Publisher: IDW Publishing
Writer: John Lees
Artist: Ryan Lee
Price: £2.49 from ComiXology
Abraham Stubbs and his dad Noah are a pair of father and son burglars – complete with Home Alone style balaclavas. However all is not well with Noah and the life of being on the run and living in motel rooms is playing with his mind. He is becoming paranoid and seeing monsters, which leads to him getting sloppy. When a simple job goes wrong and they get busted, Noah gets shot and when in custody, Abraham learns a secret about himself which sees him taken off to live in Canada and a whole new strand of the story evolves (which we won’t spoil here), yet suffice to say, the monsters and madness continue to follow him.
Mountainhead is one of those books which is hard to categorise. It is probably best described as a horror, and the opening page featuring a dismembered corpse would certainly back that up. However, this isn’t a gore and monsters book. Instead it has is that kind of creepy unsettling horror built around secrets, that makes you question everyone’s motives and actions. There’s shades of American Gods or Insomnia in the way that the story revolves around a small town with a big secret, and a family with a dark past, which makes it more horrific than the monsters in Abraham’s mind.
This is the kind horror that really sticks with you as it’s the horror of the unknown. The world of Mountainhead feels unlike anything we’ve read in a while, as the story twists and turns in unexpected directions. What starts as a simple crime caper, becomes a small town mystery by the end, but with a supernatural undercurrent that will keep have you wondering what is going on well after you have finished the final page.
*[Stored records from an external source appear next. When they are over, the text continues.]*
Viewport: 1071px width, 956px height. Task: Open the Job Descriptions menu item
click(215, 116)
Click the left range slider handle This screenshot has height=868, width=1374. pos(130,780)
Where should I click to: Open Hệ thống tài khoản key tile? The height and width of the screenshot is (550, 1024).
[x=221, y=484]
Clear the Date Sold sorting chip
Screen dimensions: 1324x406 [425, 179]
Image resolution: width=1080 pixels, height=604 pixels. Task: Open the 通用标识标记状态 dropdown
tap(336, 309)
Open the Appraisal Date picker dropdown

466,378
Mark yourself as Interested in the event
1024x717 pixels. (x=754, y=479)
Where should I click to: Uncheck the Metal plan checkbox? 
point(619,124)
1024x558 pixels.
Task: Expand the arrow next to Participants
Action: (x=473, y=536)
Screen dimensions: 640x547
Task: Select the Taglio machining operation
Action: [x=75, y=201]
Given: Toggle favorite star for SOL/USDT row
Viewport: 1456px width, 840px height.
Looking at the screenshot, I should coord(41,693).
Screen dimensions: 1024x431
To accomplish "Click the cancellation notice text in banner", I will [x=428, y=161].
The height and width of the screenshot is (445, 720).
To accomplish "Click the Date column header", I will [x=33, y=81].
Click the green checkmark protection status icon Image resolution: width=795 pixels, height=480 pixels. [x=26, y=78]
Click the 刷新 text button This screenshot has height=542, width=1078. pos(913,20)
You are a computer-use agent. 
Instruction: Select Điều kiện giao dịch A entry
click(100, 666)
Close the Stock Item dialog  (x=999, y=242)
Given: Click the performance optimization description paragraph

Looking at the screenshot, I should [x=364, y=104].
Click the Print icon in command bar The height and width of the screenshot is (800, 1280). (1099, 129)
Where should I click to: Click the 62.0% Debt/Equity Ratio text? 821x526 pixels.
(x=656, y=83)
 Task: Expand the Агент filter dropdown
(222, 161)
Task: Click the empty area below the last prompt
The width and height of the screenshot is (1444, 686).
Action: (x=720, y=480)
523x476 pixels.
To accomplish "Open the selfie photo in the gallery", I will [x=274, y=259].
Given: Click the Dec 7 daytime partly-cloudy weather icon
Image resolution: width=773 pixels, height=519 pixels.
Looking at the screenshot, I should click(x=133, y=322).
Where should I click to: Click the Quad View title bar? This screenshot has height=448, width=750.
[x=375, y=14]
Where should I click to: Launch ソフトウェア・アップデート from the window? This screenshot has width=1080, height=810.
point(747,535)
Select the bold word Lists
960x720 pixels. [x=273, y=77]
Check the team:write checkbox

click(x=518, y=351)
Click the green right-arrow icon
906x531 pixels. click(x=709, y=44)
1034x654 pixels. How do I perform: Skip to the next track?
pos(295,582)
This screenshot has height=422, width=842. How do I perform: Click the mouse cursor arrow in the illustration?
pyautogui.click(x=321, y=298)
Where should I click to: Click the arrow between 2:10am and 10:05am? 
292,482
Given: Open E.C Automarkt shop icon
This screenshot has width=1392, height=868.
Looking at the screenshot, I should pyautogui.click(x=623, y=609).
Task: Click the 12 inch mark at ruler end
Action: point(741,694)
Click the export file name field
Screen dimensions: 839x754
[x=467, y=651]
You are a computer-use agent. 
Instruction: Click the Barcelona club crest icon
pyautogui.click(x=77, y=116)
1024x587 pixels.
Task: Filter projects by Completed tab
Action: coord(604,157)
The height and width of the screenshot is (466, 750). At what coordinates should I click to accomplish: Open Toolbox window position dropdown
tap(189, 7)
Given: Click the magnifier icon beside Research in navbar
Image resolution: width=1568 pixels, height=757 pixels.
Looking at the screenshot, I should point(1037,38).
The artwork from Ryan Lee is also particularly dark and twisted. The scratchy detail and angular lines give it a twisted sense of style, and it has that kind of darkness that the best of Greg Capullo has. But it also has that expressive weirdness of Mark Stafford’s Lip Hook or Random Trials’ Dean Beattie, which helps make the more horrific moments even more unsettling as they are both creepy and outlandish in equal measure. The characters all have this angular creepiness to them, and people like the old man who finds them burgling his house or the mountain man in the final third, are particularly memorable for their grotesqueness. While Abraham himself feels like an down and out version of Kick Ass with his hair poking out from his balaclava.
There is a lot going on in this first issue and there are probably a few too many open ends for our liking by the final page and there is perhaps one idea too many or 10 pages too few for it to really hit home what this series is all about. What feels like a sub plot involving ‘mountain madness’, a doomed climbing trip and monsters in Abraham’s head feel like they are the primary core of the book (and a link to the title) yet they are pushed into the background as this issue is all about introducing us to Abraham and getting him to Canada.
However, this is a debut that is packed full of promise and you can tell that in future issues they will come to the fore. Mountainhead has a ton of potential for the future and is definitely a book that is worth checking out as once we are a couple of issues in (or have a trade to really get our teeth into) then this be something really unsettlingly good.